## SOURCE
☆ ☆ ☆ ☆ ☆

In 1978 I arrived at LAX on a plane from Denver, the last leg of my journey that began with leaving behind my hometown of Ann Arbor and seemingly all the values and community that encompassed my youth and went with that special college town. I had had a number of compelling adventures in my life so far, most notably eleven weeks of backpacking on my own through Europe, but none more profound than this half-baked plunge as a very little fish into the very huge pond of Los Angeles.
I had been warned! I had seen Andy Warhol’s movie “Heat” laying out in every grotesque detail the worst case scenario of being a nobody wannabe with delusions of grandeur in the City of the Angels. I had heard my fellow Michigander, Bob Seeger’s song “Hollywood Nights” and the Door’s “LA Woman”, and knew that there might be no there there in “tinsel town”.
But I was a fool, in the fullest sense of that Tarot-deck archetype, with the smallest of bundles walking off the biggest of cliffs (enough of all these metaphors already… do you get the picture?) I also had the determination and sense of invincibility of a warrior adventurer. I had survived a depressed, at times suicidal mother, and lonely train station midnights in Western Europe… so sure, I could do this as well.
I was picked up at the airport by my former theater mentor, Michael, who had offered me a place to stay in his home in Toluca Lake, in the (thanks to Frank Zappa and his daughter Moon Unit’s song “Valley Girl”) soon to be infamous San Fernando Valley, just five miles north of Hollywood and its iconic Boulevard. I remember that late September nighttime drive through the foggy “marine layer” over the Sepulveda Pass on the 405, finally descending into the Valley. I spent the night in my room in Michael’s house, with my window looking out into his backyard and one of the many ubiquitous swimming pools that have apparently raised the humidity of these otherwise dry, deserty, Southwestern cities.
Though not quite an Andy Warhol protagonist, the plot quickly thickened on my adventure when Michael’s colleague Colleen recruited me to work (for free) as a production assistant/gofer for her on a feature film shoot that she was running as the production coordinator. The film was called “Summer Camp”, and was kind of a soft-core, not quite X-rated teenage comedy with the sensibility of “National Lampoon’s Animal House”, but with more nudity and more explicit sex. The director Chuck, gay himself, had made his name making real porno movies (I would later learn that the San Fernando Valley was the porno movie capital of the US), and “Summer Camp” was his first venture into more “legit” exploitation movies.
Colleen was the perfect major domo for Chuck and the rest of the motley crew of wannabes (including me) trying to break into “the business”. She was a brazen, chain-smoking, blonde-haired, hard-boiled yet naïve cynic, who could have been the model of a perfect Warhol heroine herself. She took me under her wing, and probably did not try to eventually hit on me (which I was told she was notorious for) only because she inadvertently thought I was gay, due to a remark I made at a party.

☆ ☆ ☆ ☆ ☆

## SUPPLIED INFORMATION
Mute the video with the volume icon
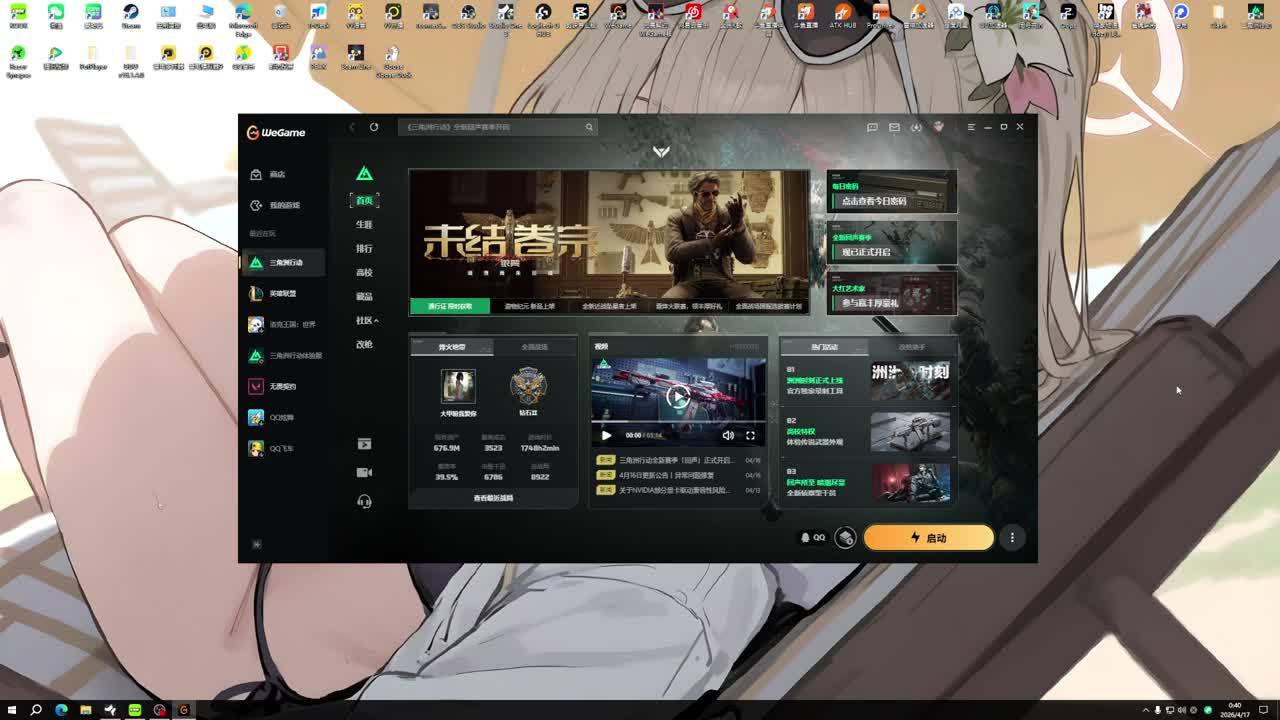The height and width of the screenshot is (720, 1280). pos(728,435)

☆ ☆ ☆ ☆ ☆

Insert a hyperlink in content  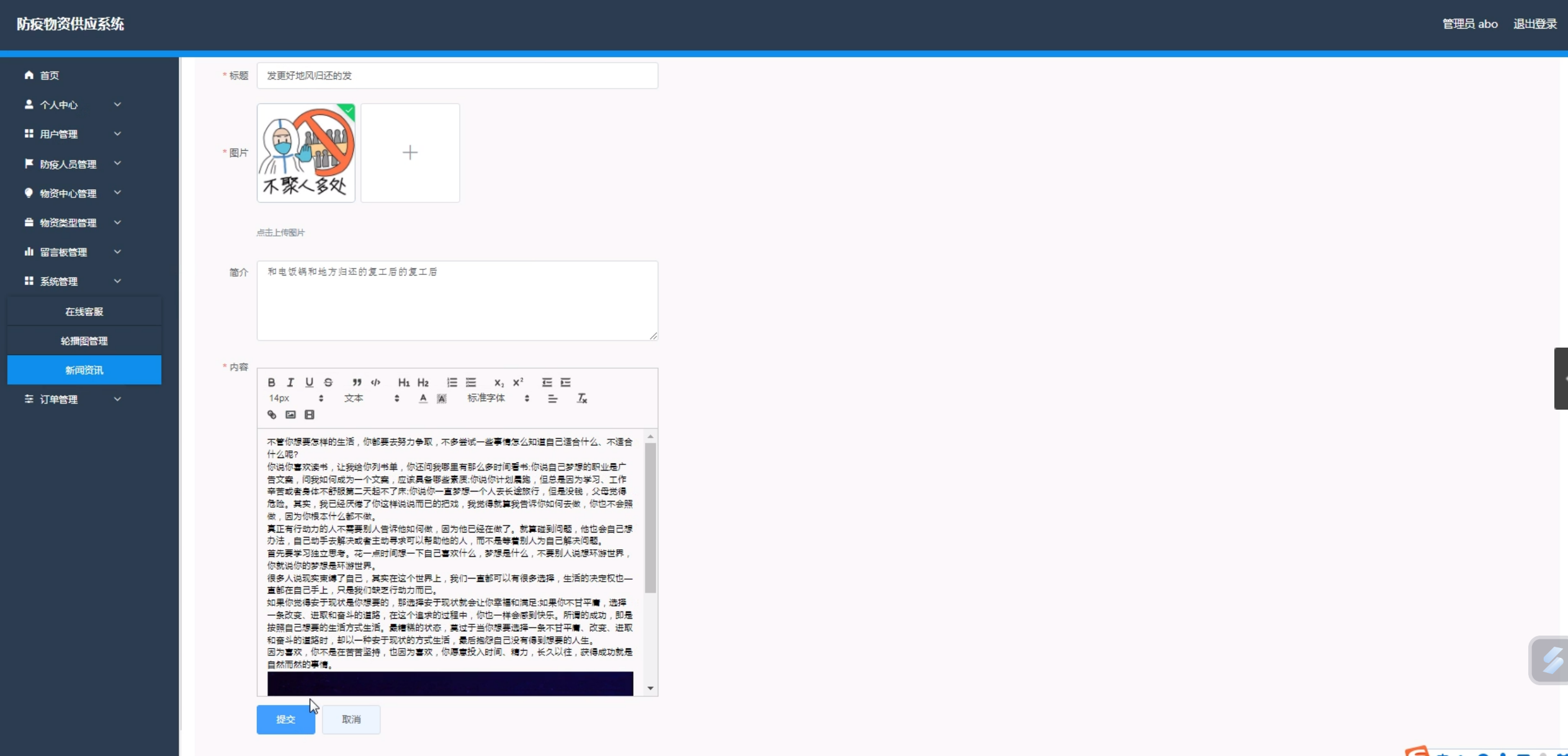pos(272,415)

☆ ☆ ☆ ☆ ☆

## GOALS
- 1) Using the memoir about arriving in Los Angeles, answer these:
(a) From which city did the plane that landed at LAX depart?
(b) In what area was Michael's home located?
(c) What was the title of the feature film Colleen recruited the narrator to work on?
- 2) Pull from the memoir about arriving in Los Angeles, word for word, everything from "In 1978 I arrived" down to "of Los Angeles.".

## RESPONSES BY TASK
- 1)
(a) Denver
(b) Toluca Lake
(c) "Summer Camp"

- 2)
In 1978 I arrived at LAX on a plane from Denver, the last leg of my journey that began with leaving behind my hometown of Ann Arbor and seemingly all the values and community that encompassed my youth and went with that special college town. I had had a number of compelling adventures in my life so far, most notably eleven weeks of backpacking on my own through Europe, but none more profound than this half-baked plunge as a very little fish into the very huge pond of Los Angeles.